Segment Open
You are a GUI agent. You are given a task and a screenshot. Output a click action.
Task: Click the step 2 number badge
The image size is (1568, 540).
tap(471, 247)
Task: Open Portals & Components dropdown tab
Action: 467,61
Segment Closed
WHAT IS BEING ASKED
Nothing in the records may be left out; transcribe all of them exactly.

TASK OUTPUT
You are a GUI agent. You are given a task and a screenshot. Output a click action.
Task: Click the step 2 number badge
The image size is (1568, 540).
tap(471, 247)
Task: Open Portals & Components dropdown tab
Action: 467,61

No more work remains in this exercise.